TASK OBJECTIVE:
Please copy the data word for word, starting with the line that contains "This screenshot has width=1456, height=819." and continuing through the end of the data. Leave the pictures out.

[Data on finding words and elements]
=-=-=-=-=

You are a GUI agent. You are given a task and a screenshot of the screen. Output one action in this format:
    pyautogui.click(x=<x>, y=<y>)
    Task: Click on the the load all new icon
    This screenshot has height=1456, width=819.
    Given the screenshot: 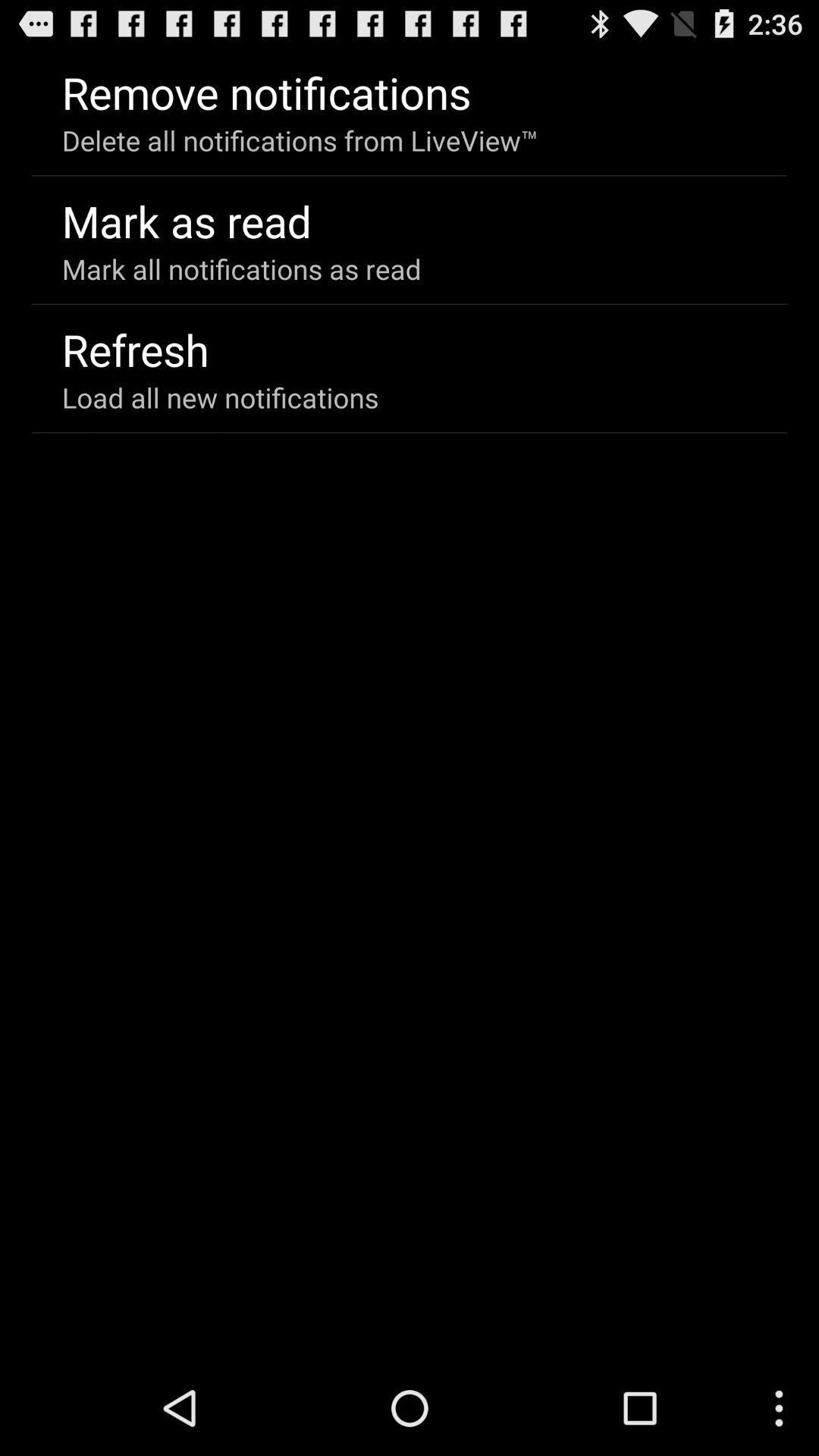 What is the action you would take?
    pyautogui.click(x=220, y=397)
    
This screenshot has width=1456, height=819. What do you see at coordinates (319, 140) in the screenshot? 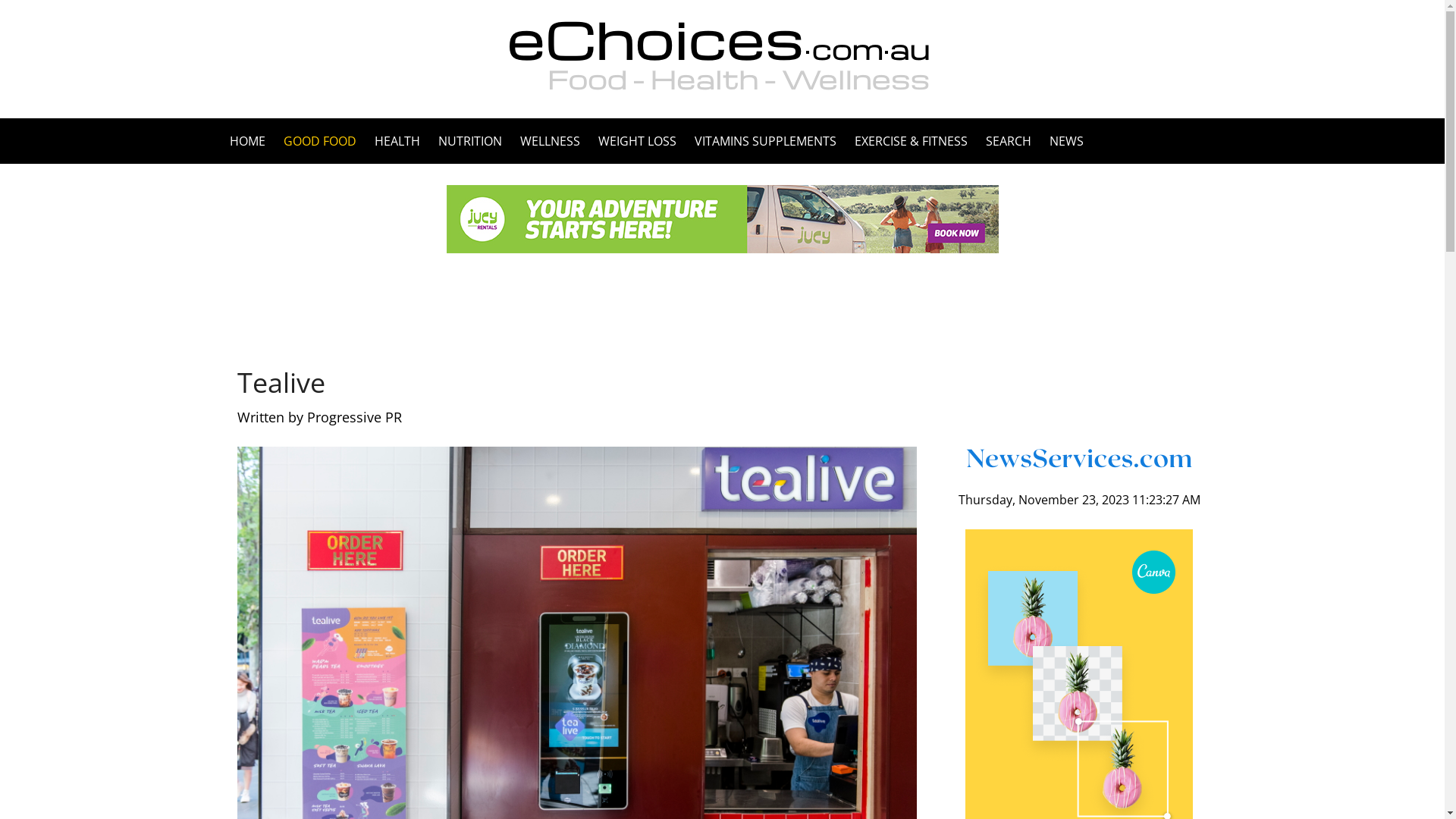
I see `'GOOD FOOD'` at bounding box center [319, 140].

=-=-=-=-=

TASK ANSWER:
This screenshot has width=1456, height=819. What do you see at coordinates (319, 140) in the screenshot? 
I see `'GOOD FOOD'` at bounding box center [319, 140].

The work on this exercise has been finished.